Let $Q(x)$ be quadratic form. Prove that $\max_{\|x\|=1}Q(x)=\lambda_\max$.
$Q$ is symmetric so it can be presented as $$\langle Ax,x\rangle$$ where $A$ is matrix which on its diagonal appears the eigenvalues. I don't really know from where to continue. How can I prove it?
On
This is a special case of the Min-max Theorem, and it is proved relatively easily.
I will assume that you are working on a finite-dimensional inner product space, say $\Bbb{R}^{n}$.
If you assume the spectral theorem, then the proof is quite straightforward: Choose an orthogonal matrix $P$ such that $A = P^{T}DP$, where $D$ is a diagonal matrix. Then
$$ \max_{\|x\|=1} Q(x) = \max_{\|x\|=1} (Ax, x) = \max_{\|x\|=1} (DPx, Px) = \max_{\|y\|=1} (Dy, y) = \lambda_{\max}. $$
Here, $y = Px$ and we utilized the fact that $\|y\| = 1$ if and only if $\|x\|=1$. But we can also prove with rather directly as follows. (Actually, you can use this argument repeatedly to prove the spectral theorem for symmetric matrices.)

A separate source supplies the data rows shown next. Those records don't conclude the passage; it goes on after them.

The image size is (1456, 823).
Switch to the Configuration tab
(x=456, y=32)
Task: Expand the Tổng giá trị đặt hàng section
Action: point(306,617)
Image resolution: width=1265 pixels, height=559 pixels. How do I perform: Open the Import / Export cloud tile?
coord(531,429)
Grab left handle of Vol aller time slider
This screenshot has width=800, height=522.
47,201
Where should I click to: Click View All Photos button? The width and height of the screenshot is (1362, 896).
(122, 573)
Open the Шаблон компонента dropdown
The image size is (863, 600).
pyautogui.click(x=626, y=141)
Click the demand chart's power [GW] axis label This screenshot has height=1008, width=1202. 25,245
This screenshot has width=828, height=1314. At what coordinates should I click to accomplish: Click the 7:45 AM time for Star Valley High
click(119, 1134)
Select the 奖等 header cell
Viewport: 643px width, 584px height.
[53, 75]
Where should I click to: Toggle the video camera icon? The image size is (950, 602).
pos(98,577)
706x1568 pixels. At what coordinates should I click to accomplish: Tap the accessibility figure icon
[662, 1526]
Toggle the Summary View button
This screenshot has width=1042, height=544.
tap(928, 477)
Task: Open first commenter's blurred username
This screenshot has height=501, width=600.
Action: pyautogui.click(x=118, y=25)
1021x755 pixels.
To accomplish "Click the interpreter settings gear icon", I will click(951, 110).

Step 1. We prove that $\displaystyle \max_{\|x\|=1} Q(x) \geq \lambda_{\max}$.
Let $v$ be a unit eigenvector corresponding to $\lambda_{\max}$. Then $Q(v) = (Av, v) = (\lambda_{\max}v, v) = \lambda_{\max} $. Thus $\max_{\|x\|=1} Q(x) \geq \lambda_{\max}$.
Step 2. We prove that $\displaystyle \max_{\|x\|=1} Q(x) \leq \lambda_{\max}$.
Let us denote $\lambda = \max_{\|x\|=1} Q(x)$. Then the inequality follows once we prove that $\lambda$ is an eigenvalue of $A$. Since $Q$ is continuous on the compact set $S^{n-1} = \{ x \in \Bbb{R}^{n} : \| x\| = 1 \}$, we can choose a unit vector $v$ that maximizes $Q$ on $S^{n-1}$: $Q(v) = \lambda$.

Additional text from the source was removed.